British writer (1953–2019)

Rosemary Bailey (1953 – 20 March 2019) was a British writer. She writes travel memoirs about France. In 2008 Bailey won the British Guild of Travel Writers' award for best narrative travel book, Love and War in the Pyrenees.

==Early life and education==
Bailey was born in Halifax, West Riding of Yorkshire in 1953, daughter of the Baptist minister Rev Walter Bailey. In 1959 the family moved to Birkenhead, near Liverpool, and then to Newcastle-under-Lyme where she attended Clayton Hall Grammar School. She then attended the University of Bristol, taking a degree in English and Philosophy. Rosemary Bailey is a member of the British Guild of Travel Writers, the Society of Authors and a Fellow of the Royal Literary Fund.

Data provided »
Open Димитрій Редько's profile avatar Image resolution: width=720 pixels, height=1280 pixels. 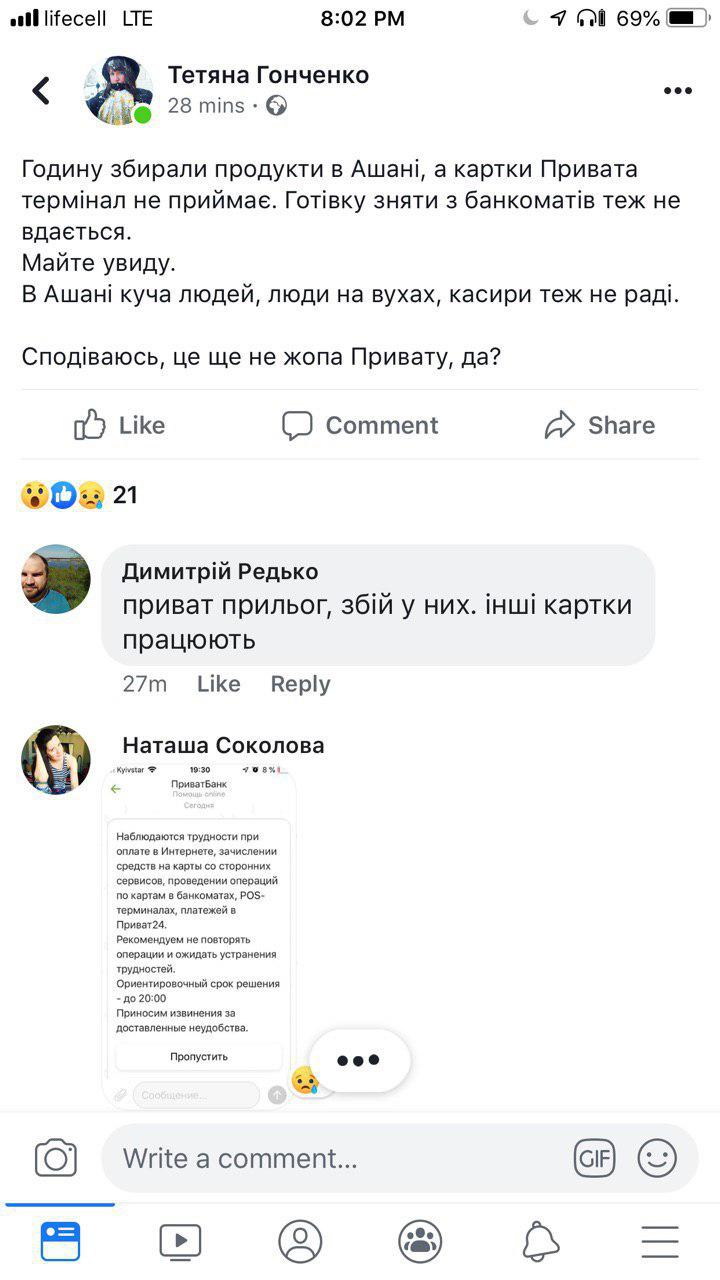click(56, 579)
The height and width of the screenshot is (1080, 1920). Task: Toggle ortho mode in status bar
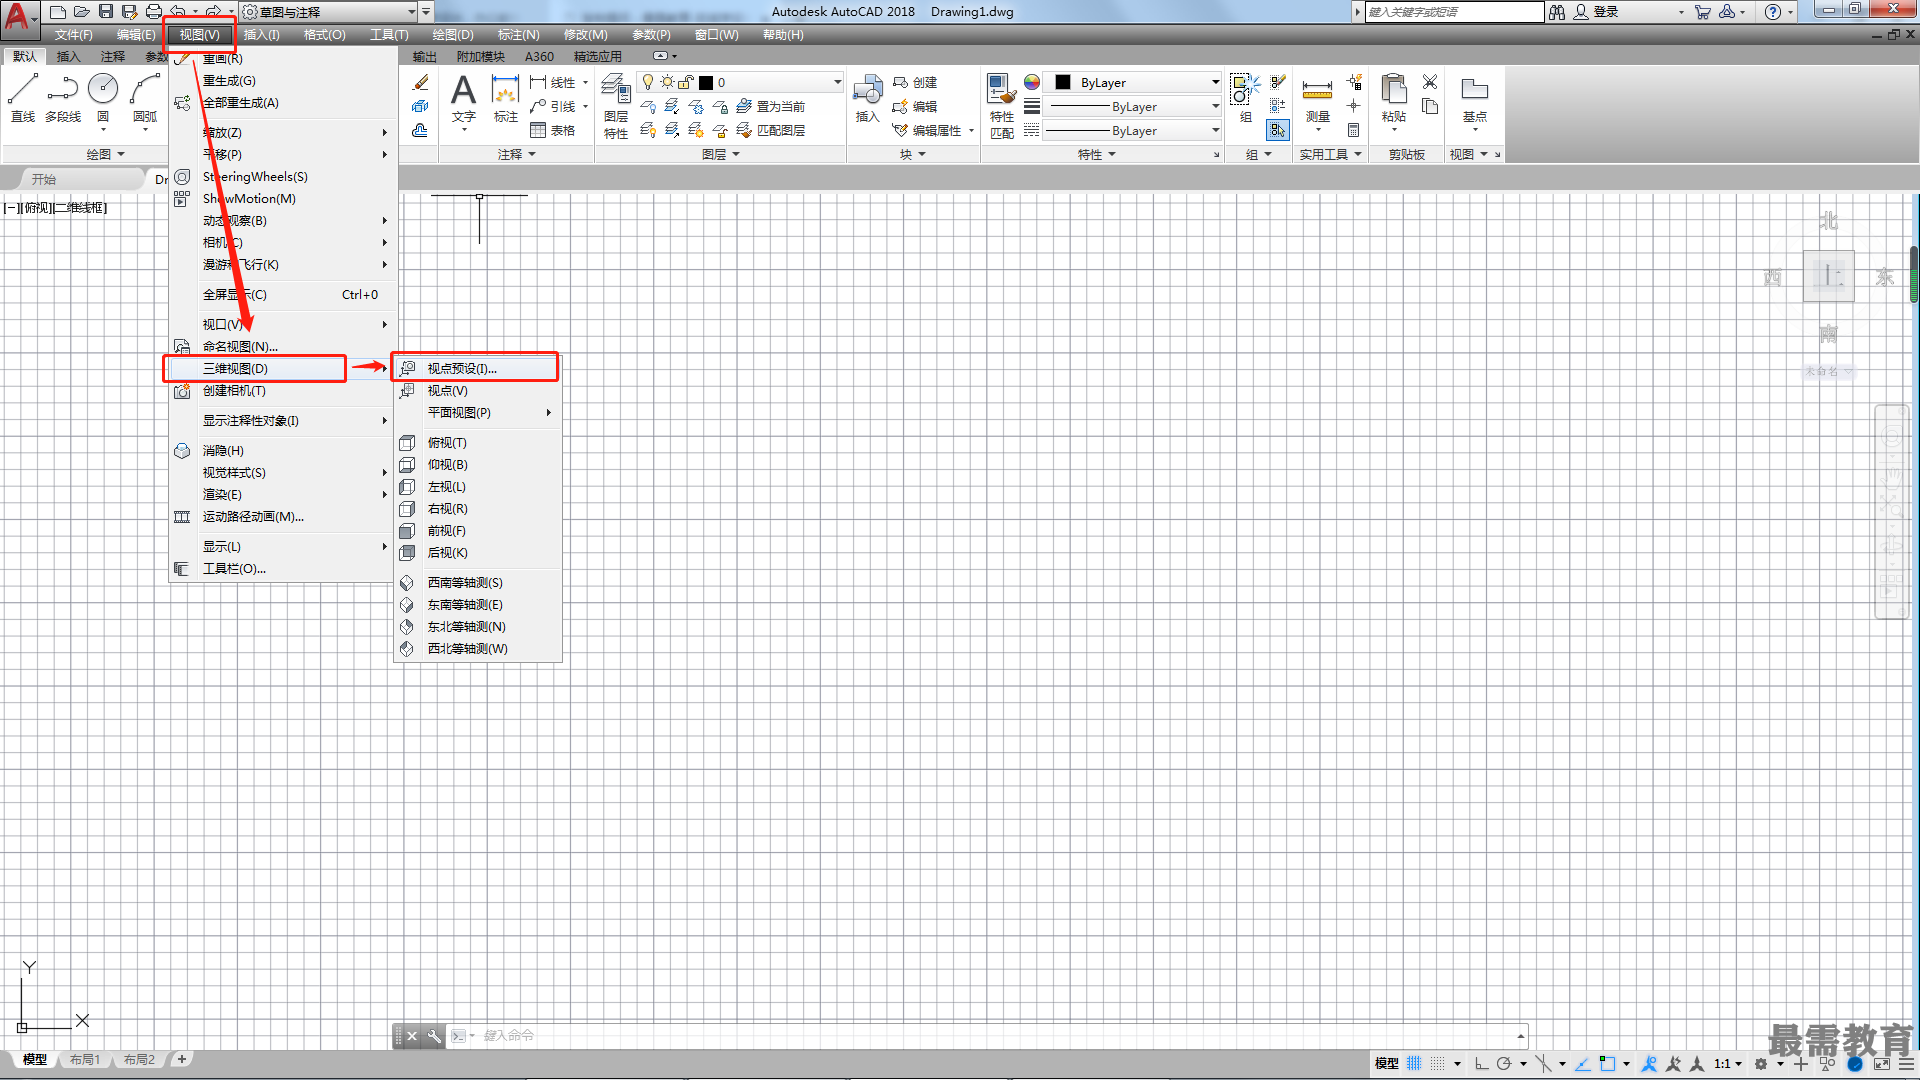click(1481, 1064)
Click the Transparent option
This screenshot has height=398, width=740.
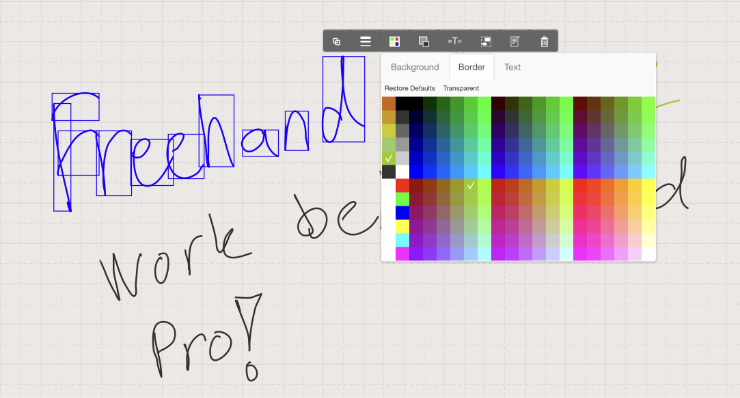click(461, 88)
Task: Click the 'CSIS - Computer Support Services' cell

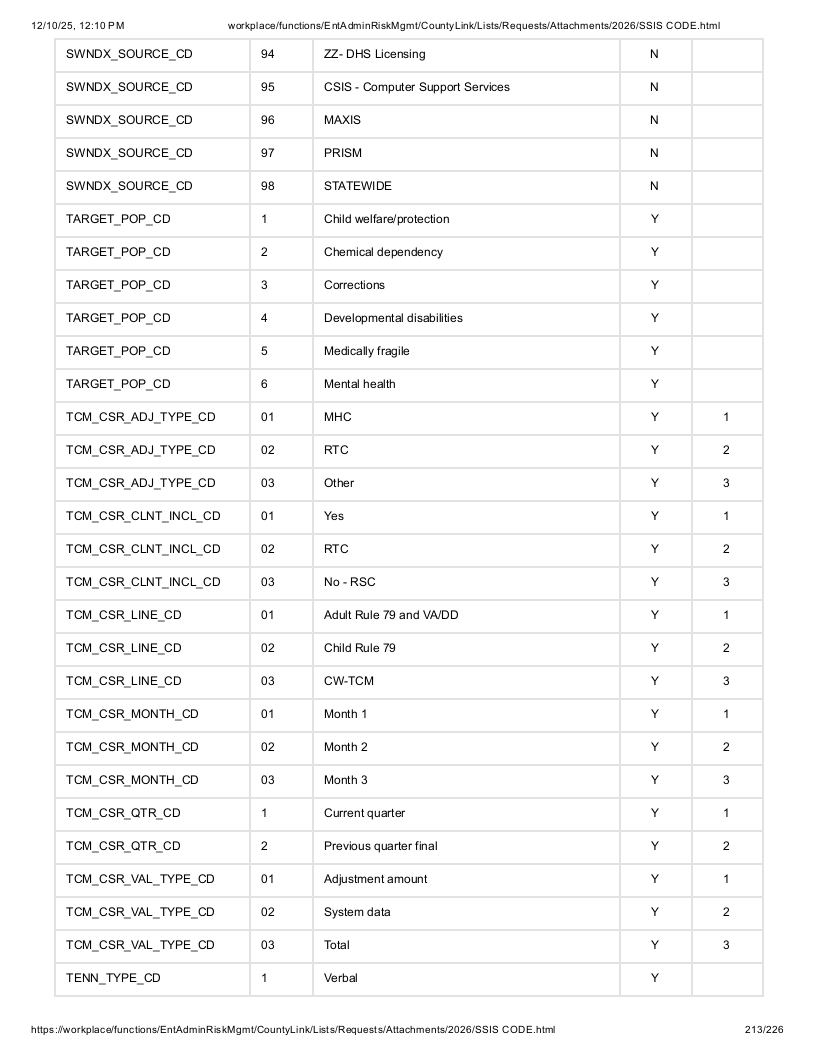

Work order A » In the biography of Rosemary Bailey, which school did she attend in Newcastle-under-Lyme?
Work order B » Pick up the biography of Rosemary Bailey after its final sentence and carry it on.

Response box A » Clayton Hall Grammar School.

Response box B »
==Career==
After a year on a farm in Somerset, Bailey moved to London as a researcher with The Daily Telegraph Information Service, then spent three years training as journalist with Haymarket Publications on Engineering Today. She followed that by several years as a freelance journalist in London and New York City, writing about travel, women's issues, food, fashion and literary matters for The Guardian, The Sunday Times, The Independent, Elle, Vogue and others. She has edited and written travel guides to New York, Italy, but mainly France, for Time Out, Insight Guides, Dorling Kindersley and National Geographic Traveler.

In 1997 Bailey published Scarlet Ribbons: A Priest with Aids, the story of her brother, Rev Simon Bailey, an Anglican priest, who remained supported in his Yorkshire parish of Dinnington until he died in 1995. A new edition of Scarlet Ribbons was published in 2017 to considerable acclaim, including the BBC Radio 4 broadcast A priest with AIDS. on 23 July 2017. Between 1997 and 2005 Bailey was based mainly in Southern France, as described in her second book, Life in a Postcard.

Subsequent books explored the Pyrenees further, The Man who Married a Mountain (2005) about a 19th-century mountaineer, Sir Henry Russell-Killough, and the award-winning Love and War in the Pyrenees about World War II in the region, Camp de Rivesaltes, described by The Jewish Chronicle as "a quiet triumph of historical reconstruction."

==Later career==
Bailey was a writing tutor for the Arvon Foundation, a contributor to Jewish Book Week and between 2010-2012 and 2014-2015 a Fellow of the Royal Literary Fund at Queen Mary University of London.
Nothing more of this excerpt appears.